- Provided data
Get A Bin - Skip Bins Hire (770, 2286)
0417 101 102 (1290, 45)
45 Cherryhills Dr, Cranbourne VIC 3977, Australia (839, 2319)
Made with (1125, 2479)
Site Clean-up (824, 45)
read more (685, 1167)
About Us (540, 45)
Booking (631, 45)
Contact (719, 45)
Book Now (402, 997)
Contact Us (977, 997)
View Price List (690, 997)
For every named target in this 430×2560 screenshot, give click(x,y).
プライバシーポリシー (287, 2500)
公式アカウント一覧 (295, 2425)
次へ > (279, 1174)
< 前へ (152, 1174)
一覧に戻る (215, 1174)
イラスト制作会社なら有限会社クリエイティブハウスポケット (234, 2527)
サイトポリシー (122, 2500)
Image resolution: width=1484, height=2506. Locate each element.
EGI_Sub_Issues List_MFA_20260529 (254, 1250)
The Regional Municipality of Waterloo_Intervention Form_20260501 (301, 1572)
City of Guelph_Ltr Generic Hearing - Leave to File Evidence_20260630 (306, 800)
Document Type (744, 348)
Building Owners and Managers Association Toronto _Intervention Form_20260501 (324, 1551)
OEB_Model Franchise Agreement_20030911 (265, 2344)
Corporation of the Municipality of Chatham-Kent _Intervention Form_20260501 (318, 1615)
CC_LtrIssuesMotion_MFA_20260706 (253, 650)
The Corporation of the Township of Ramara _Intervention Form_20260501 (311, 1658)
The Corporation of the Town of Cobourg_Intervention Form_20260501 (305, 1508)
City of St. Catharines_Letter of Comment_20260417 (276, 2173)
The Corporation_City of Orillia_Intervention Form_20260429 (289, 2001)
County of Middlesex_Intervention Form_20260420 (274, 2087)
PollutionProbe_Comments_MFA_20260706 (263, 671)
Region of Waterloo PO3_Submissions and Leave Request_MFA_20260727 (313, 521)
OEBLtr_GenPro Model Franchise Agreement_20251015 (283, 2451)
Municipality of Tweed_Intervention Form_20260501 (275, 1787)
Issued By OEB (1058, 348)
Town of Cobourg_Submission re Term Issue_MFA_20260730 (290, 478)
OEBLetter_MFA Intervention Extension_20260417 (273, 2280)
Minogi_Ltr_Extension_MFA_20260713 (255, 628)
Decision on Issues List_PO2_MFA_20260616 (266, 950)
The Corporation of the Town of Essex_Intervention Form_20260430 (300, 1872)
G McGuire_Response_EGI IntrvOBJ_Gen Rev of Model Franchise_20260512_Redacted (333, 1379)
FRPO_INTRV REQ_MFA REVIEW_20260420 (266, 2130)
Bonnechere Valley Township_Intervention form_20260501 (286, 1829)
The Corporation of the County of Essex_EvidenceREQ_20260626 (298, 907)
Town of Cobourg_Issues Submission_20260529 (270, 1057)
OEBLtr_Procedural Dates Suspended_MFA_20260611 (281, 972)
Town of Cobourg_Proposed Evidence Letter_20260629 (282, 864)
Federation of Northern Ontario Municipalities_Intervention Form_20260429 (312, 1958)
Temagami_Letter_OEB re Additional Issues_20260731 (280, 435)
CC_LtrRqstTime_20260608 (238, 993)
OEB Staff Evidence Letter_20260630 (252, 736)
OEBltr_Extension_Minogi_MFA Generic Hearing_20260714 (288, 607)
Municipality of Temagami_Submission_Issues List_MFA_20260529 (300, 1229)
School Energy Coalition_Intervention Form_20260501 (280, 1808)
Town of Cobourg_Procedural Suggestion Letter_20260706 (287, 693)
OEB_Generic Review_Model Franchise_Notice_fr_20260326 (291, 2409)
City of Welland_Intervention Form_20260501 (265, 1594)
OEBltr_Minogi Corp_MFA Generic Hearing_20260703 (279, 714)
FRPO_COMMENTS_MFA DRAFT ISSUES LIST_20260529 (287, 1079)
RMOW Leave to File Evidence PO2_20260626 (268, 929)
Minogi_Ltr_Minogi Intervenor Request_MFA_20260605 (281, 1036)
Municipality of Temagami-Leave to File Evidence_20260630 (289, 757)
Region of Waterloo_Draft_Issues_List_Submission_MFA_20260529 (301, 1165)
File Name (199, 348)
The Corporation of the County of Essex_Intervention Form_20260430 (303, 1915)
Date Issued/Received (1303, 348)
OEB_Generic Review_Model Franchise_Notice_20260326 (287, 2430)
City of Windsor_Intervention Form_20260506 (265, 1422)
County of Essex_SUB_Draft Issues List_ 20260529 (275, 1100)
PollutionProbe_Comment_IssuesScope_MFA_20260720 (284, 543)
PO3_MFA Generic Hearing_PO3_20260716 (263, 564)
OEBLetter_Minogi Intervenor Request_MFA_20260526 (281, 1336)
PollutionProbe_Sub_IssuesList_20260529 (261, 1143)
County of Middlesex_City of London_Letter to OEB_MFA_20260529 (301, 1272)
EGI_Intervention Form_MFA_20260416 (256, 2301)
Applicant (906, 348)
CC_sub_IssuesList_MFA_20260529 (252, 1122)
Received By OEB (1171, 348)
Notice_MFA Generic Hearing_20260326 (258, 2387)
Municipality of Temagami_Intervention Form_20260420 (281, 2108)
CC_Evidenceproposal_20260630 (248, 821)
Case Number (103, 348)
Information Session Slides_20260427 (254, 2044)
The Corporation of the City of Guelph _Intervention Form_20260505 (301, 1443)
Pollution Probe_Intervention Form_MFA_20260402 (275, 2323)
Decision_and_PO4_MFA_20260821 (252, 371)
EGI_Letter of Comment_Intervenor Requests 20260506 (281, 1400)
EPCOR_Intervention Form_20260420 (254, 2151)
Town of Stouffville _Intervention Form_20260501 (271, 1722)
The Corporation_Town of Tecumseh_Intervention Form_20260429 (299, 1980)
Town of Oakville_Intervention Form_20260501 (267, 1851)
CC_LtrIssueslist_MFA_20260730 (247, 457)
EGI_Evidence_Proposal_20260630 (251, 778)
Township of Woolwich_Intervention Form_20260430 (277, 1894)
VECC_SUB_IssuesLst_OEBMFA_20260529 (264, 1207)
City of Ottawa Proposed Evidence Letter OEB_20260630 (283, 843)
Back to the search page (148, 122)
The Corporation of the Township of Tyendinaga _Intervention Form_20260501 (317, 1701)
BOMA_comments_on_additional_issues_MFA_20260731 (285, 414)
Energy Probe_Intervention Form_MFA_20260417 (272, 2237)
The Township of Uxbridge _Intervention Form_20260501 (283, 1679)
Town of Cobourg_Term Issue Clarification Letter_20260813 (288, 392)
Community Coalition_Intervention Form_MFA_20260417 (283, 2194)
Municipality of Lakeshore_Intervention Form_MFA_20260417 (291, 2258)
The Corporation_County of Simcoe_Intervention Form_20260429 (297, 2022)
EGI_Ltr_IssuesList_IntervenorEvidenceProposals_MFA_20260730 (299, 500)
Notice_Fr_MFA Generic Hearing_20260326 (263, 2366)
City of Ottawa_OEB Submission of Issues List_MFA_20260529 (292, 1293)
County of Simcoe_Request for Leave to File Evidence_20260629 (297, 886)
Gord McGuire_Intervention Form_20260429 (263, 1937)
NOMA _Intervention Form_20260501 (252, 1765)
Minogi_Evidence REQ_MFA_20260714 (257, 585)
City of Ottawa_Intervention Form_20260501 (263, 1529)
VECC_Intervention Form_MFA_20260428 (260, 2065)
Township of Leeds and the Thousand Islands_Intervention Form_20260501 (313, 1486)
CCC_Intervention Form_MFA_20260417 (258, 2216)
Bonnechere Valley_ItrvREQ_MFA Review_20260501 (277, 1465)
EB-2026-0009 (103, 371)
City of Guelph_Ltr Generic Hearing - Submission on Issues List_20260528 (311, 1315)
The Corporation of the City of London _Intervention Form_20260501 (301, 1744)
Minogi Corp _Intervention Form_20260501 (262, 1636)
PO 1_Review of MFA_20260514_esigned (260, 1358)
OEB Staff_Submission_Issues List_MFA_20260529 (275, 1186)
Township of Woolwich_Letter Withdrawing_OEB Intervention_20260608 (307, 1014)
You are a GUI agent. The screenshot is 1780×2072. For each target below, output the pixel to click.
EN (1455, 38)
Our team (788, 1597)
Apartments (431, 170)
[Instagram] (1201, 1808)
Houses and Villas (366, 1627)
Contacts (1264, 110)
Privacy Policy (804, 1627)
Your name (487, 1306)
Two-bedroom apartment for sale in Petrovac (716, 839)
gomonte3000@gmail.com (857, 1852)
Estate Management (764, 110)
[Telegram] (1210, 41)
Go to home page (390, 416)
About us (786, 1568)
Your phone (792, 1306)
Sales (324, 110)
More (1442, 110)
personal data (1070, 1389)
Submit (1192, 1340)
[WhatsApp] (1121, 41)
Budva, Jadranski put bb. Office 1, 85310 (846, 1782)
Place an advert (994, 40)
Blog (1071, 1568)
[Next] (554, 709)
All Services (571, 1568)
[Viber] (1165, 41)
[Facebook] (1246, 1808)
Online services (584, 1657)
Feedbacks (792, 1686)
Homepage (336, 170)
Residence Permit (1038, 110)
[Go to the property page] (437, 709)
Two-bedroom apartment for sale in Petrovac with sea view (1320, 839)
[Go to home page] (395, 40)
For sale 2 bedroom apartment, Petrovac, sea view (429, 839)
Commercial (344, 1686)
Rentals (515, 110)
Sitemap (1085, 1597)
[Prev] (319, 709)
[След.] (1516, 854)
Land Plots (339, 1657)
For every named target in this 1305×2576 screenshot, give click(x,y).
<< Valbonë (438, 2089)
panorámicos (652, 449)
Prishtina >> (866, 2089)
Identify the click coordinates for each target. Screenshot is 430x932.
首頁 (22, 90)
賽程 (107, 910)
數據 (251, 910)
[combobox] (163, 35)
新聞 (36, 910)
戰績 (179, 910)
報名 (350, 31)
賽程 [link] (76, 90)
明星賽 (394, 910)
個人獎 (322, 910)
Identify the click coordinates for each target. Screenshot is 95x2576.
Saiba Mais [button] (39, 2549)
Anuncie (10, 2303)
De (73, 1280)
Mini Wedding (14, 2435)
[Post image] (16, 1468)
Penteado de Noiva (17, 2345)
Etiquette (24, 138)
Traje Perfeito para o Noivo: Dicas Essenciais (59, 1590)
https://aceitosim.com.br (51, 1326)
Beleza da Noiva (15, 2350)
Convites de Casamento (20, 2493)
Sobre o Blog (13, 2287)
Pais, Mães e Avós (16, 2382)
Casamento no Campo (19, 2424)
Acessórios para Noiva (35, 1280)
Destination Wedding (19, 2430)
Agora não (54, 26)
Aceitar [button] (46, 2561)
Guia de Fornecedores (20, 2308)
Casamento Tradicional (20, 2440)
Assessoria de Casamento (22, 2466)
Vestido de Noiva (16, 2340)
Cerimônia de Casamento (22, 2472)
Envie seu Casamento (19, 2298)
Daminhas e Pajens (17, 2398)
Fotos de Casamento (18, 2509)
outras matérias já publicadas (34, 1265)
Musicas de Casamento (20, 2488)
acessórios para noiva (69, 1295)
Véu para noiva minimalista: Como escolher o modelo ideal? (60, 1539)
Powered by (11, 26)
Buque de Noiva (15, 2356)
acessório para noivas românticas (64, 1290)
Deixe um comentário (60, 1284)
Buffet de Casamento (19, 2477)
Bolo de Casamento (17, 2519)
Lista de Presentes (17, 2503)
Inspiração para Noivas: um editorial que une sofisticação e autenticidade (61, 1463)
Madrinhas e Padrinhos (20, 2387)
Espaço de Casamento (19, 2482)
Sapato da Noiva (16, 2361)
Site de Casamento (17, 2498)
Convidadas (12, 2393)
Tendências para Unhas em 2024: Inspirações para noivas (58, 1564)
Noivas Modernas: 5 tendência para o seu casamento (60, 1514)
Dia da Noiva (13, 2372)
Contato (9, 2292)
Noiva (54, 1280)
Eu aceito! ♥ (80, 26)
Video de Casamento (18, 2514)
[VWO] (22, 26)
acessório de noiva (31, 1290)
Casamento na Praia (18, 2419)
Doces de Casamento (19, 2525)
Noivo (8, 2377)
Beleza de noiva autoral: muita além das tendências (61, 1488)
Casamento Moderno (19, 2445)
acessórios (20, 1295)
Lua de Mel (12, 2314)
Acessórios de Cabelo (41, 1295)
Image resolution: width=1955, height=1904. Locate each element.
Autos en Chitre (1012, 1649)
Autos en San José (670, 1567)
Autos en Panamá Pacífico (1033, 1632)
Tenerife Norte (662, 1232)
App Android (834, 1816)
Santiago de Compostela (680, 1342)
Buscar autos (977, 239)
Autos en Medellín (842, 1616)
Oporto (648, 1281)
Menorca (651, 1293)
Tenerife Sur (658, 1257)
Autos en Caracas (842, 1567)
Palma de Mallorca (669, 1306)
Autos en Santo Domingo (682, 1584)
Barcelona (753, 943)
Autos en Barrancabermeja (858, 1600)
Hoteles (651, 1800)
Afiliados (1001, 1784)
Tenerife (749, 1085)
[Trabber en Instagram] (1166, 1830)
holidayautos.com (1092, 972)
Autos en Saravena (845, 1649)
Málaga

- Task item
Of all the entries above, output exactly the lines between the one holding "賽程 [link] (76, 90)" and the one holding "acessórios (20, 1295)", inclusive.

- Answer below
賽程 [link] (76, 90)
明星賽 (394, 910)
個人獎 (322, 910)
Identify the click coordinates for each target. Screenshot is 95x2576.
Saiba Mais [button] (39, 2549)
Anuncie (10, 2303)
De (73, 1280)
Mini Wedding (14, 2435)
[Post image] (16, 1468)
Penteado de Noiva (17, 2345)
Etiquette (24, 138)
Traje Perfeito para o Noivo: Dicas Essenciais (59, 1590)
https://aceitosim.com.br (51, 1326)
Beleza da Noiva (15, 2350)
Convites de Casamento (20, 2493)
Sobre o Blog (13, 2287)
Pais, Mães e Avós (16, 2382)
Casamento no Campo (19, 2424)
Acessórios para Noiva (35, 1280)
Destination Wedding (19, 2430)
Agora não (54, 26)
Aceitar [button] (46, 2561)
Guia de Fornecedores (20, 2308)
Casamento Tradicional (20, 2440)
Assessoria de Casamento (22, 2466)
Vestido de Noiva (16, 2340)
Cerimônia de Casamento (22, 2472)
Envie seu Casamento (19, 2298)
Daminhas e Pajens (17, 2398)
Fotos de Casamento (18, 2509)
outras matérias já publicadas (34, 1265)
Musicas de Casamento (20, 2488)
acessórios para noiva (69, 1295)
Véu para noiva minimalista: Como escolher o modelo ideal? (60, 1539)
Powered by (11, 26)
Buque de Noiva (15, 2356)
acessório para noivas românticas (64, 1290)
Deixe um comentário (60, 1284)
Buffet de Casamento (19, 2477)
Bolo de Casamento (17, 2519)
Lista de Presentes (17, 2503)
Inspiração para Noivas: um editorial que une sofisticação e autenticidade (61, 1463)
Madrinhas e Padrinhos (20, 2387)
Espaço de Casamento (19, 2482)
Sapato da Noiva (16, 2361)
Site de Casamento (17, 2498)
Convidadas (12, 2393)
Tendências para Unhas em 2024: Inspirações para noivas (58, 1564)
Noivas Modernas: 5 tendência para o seu casamento (60, 1514)
Dia da Noiva (13, 2372)
Contato (9, 2292)
Noiva (54, 1280)
Eu aceito! ♥ (80, 26)
Video de Casamento (18, 2514)
[VWO] (22, 26)
acessório de noiva (31, 1290)
Casamento na Praia (18, 2419)
Doces de Casamento (19, 2525)
Noivo (8, 2377)
Beleza de noiva autoral: muita além das tendências (61, 1488)
Casamento Moderno (19, 2445)
acessórios (20, 1295)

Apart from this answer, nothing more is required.